Sharp v Blank and others [2017] EWHC 3390 (Ch)
In Sharp v Blank and others [2017] EWHC 3390 (Ch) Chief Master Marsh provided some helpful guidance on revising cost budgets and what constitutes a “significant development”.
Approximately 5,800 Claimants are bringing an action against former directors of TSB and Lloyds. The Trial is underway having commenced on the 9th October 2017. It is due to conclude on the 2nd March 2018.
The Claimants originally sought an order for costs budgeting. Costs were budged by agreement. The Defendants subsequently sought revision of their budget, arguing that there had been significant developments in the case. The Claimants objected on a number of grounds including an argument that the matter was best left to assessment; that a Court could not retrospectively budget for costs that had been incurred and that the developments in the case were not significant.
Amendments were made to the costs management rules with effect from 6 April 2017, with a view to clarifying what were incurred and budgeted costs and this is one of the first cases to consider whether, following those amendments, the Court has the power to approve costs that have been incurred between the date of the original agreed or approved budget, and the date of the revision approval hearing. The Master held that the Court had jurisdiction, when revising a budget under PD 3E.7.6, to do so taking the last agreed or approved budget as the base reference point. Where budgets were directed to be prepared to an antecedent date, the relevant date was the date set by the Court. In reaching his decision, the master preferred a pragmatic approach over a literal reading of PD 3E.7.4 and PD 3E.7.6, accepting that “some degree of retrospectivity is inevitable if the costs management regime is to be made to work.” He further commented that “Costs which have been incurred since the date of the last agreed or approved budget (or the antecedent date) that relate to significant developments are, for the purposes of revision, placed in the estimated columns of the revised Precedent H in one or more phase.”
The judgment also offers judicial guidance on whether interim applications may be a significant development in the litigation and capable of being subject to a revision under PD 3E.7.6, even though PD 3E.7.9 expressly provides that interim applications are to be treated as outside of the approved budgets. The Master considered that the two provisions were not mutually exclusive and that both interim applications, and the consequences that flow from them, may be significant developments.
The case also offers further insight into what may qualify as a “significant development” for the purposes of PD 3E.7.6. The Master emphasised that each case ought to be assessed on its own facts and that factors such as the size, complexity and manner of unfolding of the litigation were all relevant, along with the likely additional costs that have been, or are expected to be, incurred.
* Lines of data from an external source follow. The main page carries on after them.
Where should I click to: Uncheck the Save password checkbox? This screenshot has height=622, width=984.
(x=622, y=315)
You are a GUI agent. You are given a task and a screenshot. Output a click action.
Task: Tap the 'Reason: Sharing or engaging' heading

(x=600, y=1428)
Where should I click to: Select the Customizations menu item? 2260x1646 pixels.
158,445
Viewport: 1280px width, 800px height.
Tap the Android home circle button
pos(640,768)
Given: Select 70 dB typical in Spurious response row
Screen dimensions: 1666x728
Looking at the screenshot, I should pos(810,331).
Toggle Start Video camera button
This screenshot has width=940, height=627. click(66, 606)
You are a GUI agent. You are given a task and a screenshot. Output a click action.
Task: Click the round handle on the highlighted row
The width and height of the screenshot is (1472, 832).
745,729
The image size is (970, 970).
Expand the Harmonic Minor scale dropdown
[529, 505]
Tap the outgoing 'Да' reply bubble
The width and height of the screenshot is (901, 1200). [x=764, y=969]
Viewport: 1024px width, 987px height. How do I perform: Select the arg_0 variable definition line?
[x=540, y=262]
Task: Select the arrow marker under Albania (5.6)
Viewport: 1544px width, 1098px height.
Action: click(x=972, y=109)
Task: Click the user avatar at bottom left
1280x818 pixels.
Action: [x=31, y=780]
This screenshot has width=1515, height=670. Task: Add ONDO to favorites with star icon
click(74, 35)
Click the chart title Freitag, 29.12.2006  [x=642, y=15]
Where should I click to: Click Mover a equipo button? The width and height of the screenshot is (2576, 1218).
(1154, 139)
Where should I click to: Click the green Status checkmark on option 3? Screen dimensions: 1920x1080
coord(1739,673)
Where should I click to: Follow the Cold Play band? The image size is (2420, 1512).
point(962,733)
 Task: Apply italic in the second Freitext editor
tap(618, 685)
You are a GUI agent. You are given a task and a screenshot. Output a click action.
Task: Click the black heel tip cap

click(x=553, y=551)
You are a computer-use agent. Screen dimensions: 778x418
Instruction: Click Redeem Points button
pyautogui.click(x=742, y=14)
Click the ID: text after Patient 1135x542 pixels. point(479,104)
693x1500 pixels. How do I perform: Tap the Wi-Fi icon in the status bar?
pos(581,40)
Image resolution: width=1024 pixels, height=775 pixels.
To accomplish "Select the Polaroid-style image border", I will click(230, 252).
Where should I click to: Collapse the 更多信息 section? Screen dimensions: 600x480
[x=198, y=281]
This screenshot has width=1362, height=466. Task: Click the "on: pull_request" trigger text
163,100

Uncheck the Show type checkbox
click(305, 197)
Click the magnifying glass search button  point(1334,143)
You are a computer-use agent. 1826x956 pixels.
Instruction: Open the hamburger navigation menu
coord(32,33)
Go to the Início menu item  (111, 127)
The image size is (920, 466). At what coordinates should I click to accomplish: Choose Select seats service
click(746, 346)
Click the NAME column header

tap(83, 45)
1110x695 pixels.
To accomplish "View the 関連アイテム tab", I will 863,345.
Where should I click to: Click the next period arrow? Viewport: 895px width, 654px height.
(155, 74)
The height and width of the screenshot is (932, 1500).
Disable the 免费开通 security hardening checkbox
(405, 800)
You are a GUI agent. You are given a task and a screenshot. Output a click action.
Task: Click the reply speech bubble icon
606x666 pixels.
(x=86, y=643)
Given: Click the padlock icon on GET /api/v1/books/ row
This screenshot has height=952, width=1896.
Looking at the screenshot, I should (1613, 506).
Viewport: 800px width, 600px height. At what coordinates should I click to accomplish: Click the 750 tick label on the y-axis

Here, an extension to the trial timetable by 48 days (almost doubling its length), substantial specific disclosure and service of a report by the Claimant from an expert that it was not anticipated the Claimant would instruct (and was therefore not budgeted for in either party’s agreed budgets) were all considered to be significant developments justifying revisions to the Defendant’s budget. However, the Defendant’s limited involvement in a third party disclosure application brought by the Claimant was not considered to be a significant development and the revision was not permitted. Likewise, the introduction of additional evidence by an expert after the joint expert meeting had taken place was also not considered to be a significant development in the context of this litigation. The Master was of the view that the adjustment to the evidence was “modest” and could therefore not be described as “significant” and as a result this revision was refused.